Flexible working, or flexi-time, is the concept of adjusting the working hours of an employee so that he or she no longer has to render services during the employer’s core business hours but rather where he or she chooses his or her own working hours, time frames or place of work within which to complete his or her allotted work.

Flexi-time may take the form of varying an employee’s daily, weekly or monthly working hours or allowing an employee to work fewer days per week with longer working hours on the days worked.  Job-sharing is another flexible working arrangement which involves allocating the workload of a full-time position to two part-time employees. Flexi-place is a further alternate work schedule whereby employees work from a location other than at their employer’s premises or the location where the employees are required to render their services.

Although flexi-time is not something that is specifically legislated upon in South Africa, section 27 of the Basic Conditions of Employment Act, 1997 (the BCEA) does envisage the need for family responsibility leave and affords all employees who have been in employment with an employer for longer than four months and who work for at least four days a week three days’ paid leave per annual leave cycle for family responsibility leave.  Family responsibility leave may be taken when the employee’s child is born, when the employee’s child is sick, or in the event of the death of the employee’s spouse or life partner, or the employee’s parent, adoptive parent, grandparent, child, adopted child, grandchild or sibling.  Importantly, section 7(d) of the BCEA also stipulates that every employer must regulate the working time of each employee with due regard to family responsibilities.

In addition, section 6 of the Employment Equity Act, 1998 (the EEA) prohibits direct and indirect discrimination on basis of family responsibilities.  Family responsibility is defined in the EEA as “responsibility of employees in relation to their spouse, partner, their dependent children or other members of their immediate family who need their care or support”.  Although flexi-time is not a work arrangement reserved only for women, it is noteworthy that section 15 of the EEA also stipulates that designated employers must adopt affirmative action measures to ensure equitable representation of designated groups (which includes women) at the workplace as well as reasonable accommodation of such designated groups.

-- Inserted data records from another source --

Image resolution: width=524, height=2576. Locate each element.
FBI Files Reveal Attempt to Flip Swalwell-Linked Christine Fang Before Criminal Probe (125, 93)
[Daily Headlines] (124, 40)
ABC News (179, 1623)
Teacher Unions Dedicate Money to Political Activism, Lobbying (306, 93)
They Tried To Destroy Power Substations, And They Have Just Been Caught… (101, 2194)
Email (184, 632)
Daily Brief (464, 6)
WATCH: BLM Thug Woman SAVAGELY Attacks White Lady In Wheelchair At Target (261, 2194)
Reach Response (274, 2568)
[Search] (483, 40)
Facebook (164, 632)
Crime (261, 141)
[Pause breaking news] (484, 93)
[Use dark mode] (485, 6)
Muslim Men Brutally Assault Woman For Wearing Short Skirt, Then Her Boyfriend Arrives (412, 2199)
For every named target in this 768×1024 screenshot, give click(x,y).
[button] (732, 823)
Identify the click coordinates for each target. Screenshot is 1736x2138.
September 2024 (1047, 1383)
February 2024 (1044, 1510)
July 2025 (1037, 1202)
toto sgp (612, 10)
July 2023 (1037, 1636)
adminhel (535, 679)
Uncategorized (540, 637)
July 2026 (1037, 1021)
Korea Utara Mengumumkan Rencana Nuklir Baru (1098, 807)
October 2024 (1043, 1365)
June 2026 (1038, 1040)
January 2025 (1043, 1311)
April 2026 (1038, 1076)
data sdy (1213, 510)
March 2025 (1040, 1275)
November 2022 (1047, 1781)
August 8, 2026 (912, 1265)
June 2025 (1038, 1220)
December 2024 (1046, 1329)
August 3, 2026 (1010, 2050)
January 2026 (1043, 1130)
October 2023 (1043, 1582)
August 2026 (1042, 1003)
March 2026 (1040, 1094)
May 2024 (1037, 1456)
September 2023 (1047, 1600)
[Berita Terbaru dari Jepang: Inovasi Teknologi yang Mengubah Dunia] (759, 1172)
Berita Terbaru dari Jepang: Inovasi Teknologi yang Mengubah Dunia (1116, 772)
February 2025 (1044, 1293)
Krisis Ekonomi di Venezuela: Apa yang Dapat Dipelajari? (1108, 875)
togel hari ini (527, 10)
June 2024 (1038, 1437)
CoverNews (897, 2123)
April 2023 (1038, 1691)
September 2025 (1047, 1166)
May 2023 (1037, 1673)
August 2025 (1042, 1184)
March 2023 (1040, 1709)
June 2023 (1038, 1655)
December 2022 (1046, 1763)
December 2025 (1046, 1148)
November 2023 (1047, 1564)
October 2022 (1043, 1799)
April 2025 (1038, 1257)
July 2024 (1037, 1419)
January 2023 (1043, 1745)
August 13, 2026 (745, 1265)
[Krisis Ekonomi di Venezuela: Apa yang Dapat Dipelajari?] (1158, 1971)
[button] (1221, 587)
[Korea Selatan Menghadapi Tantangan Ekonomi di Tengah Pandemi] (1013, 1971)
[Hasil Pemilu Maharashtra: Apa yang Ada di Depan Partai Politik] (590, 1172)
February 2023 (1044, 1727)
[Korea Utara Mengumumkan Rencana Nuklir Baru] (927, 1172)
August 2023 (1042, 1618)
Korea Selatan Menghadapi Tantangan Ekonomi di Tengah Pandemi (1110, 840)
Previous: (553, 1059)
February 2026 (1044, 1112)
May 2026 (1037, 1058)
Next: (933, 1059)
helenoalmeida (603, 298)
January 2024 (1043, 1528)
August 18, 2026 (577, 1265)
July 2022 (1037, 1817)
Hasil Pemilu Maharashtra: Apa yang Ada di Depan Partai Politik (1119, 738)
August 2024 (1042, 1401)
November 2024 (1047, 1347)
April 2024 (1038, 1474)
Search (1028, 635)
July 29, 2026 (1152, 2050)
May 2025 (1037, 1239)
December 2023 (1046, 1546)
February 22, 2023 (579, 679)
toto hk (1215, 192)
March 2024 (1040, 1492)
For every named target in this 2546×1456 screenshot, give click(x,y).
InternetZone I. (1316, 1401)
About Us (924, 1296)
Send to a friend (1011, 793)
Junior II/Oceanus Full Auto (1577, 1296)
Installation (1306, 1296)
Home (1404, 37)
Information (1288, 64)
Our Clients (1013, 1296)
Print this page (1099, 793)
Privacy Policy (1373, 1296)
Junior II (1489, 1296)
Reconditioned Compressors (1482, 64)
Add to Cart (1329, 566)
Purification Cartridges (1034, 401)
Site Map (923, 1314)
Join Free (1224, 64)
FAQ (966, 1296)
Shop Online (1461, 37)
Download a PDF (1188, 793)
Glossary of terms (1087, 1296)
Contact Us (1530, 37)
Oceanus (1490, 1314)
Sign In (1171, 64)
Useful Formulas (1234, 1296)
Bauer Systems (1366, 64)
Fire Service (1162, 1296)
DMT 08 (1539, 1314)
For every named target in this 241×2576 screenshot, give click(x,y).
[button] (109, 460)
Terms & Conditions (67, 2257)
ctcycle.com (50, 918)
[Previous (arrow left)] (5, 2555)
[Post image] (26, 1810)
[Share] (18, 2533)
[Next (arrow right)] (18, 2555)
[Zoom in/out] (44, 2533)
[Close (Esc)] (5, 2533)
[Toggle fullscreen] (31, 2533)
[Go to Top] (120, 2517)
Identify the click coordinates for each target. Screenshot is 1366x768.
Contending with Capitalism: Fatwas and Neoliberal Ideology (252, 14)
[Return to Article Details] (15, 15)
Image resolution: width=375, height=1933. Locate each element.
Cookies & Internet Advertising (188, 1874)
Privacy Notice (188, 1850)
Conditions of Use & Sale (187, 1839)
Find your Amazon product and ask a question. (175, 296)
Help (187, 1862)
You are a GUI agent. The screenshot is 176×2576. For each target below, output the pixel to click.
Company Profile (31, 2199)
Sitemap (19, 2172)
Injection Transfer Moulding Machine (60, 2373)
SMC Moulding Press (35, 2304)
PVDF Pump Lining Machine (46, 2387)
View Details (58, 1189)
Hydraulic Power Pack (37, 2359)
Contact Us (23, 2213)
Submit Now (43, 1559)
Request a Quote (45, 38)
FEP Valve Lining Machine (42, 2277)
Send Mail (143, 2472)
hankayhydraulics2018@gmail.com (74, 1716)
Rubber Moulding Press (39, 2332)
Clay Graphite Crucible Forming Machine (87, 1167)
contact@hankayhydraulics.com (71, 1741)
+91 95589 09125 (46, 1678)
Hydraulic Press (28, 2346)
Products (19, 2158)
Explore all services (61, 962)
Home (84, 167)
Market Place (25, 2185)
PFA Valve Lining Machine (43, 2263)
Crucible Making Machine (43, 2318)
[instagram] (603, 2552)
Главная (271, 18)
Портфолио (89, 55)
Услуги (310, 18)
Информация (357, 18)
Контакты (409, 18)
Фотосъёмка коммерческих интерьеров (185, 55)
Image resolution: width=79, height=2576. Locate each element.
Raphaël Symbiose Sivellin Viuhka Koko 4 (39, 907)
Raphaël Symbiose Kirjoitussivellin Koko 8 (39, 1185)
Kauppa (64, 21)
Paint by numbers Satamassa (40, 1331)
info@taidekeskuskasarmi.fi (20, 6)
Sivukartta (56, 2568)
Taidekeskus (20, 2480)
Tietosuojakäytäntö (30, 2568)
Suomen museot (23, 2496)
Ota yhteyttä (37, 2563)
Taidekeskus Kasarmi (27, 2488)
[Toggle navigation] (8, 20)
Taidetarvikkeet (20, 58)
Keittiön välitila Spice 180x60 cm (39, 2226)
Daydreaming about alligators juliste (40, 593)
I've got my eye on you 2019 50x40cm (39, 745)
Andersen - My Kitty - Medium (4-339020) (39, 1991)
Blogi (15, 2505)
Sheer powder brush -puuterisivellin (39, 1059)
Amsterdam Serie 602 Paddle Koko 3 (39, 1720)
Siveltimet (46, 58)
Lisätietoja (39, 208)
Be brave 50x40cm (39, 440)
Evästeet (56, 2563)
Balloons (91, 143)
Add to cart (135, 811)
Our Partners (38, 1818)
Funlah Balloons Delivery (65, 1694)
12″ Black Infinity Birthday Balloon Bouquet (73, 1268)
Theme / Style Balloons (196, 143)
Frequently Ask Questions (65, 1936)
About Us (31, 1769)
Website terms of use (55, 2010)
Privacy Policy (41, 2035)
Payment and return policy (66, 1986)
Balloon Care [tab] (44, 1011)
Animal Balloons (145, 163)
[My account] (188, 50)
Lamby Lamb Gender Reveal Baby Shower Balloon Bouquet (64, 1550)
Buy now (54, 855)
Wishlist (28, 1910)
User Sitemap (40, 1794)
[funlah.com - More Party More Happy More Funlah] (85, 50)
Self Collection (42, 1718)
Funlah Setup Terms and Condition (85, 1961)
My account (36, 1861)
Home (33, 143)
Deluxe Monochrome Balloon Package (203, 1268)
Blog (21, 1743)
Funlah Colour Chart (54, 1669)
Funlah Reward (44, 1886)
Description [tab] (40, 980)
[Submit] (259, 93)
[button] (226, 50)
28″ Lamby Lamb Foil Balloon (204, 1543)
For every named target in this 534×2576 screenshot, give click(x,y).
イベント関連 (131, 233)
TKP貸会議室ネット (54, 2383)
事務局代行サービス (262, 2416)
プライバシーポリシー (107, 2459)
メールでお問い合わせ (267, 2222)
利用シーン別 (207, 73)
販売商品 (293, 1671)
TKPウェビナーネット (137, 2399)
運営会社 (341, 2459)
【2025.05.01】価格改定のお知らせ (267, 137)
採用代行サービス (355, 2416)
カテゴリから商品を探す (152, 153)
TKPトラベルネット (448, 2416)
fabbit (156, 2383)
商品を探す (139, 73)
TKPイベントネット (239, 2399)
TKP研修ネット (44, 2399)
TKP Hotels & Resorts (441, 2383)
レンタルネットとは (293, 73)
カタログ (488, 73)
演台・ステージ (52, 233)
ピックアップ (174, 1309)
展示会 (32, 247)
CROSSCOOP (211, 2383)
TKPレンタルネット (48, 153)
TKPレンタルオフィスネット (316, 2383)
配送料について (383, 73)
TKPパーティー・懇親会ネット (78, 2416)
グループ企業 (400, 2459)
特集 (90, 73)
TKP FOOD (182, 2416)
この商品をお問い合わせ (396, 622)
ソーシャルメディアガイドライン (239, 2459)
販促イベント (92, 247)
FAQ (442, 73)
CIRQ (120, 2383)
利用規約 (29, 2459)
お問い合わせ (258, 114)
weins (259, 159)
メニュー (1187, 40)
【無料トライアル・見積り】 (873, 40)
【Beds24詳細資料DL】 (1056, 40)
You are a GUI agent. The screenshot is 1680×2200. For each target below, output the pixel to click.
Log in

In addition to the aforementioned considerations which emerge from the South African legislation, and especially where the environment in which companies operate has changed considerably as a result of technology and the drive for greater economic efficiency, employers should consider adopting flexible working arrangements.  Flex-time is a way for employees to vary their work schedules so as to make time for their family responsibilities, as well as other household obligations.  By affording employees the option of working flexible hours, an employer aids its employees in achieving a work life balance, whilst still meeting the demands of the employer’s business.  The benefit for employers in affording employees the option of working flexi-time is that it results in less absenteeism and fosters motivation and productivity.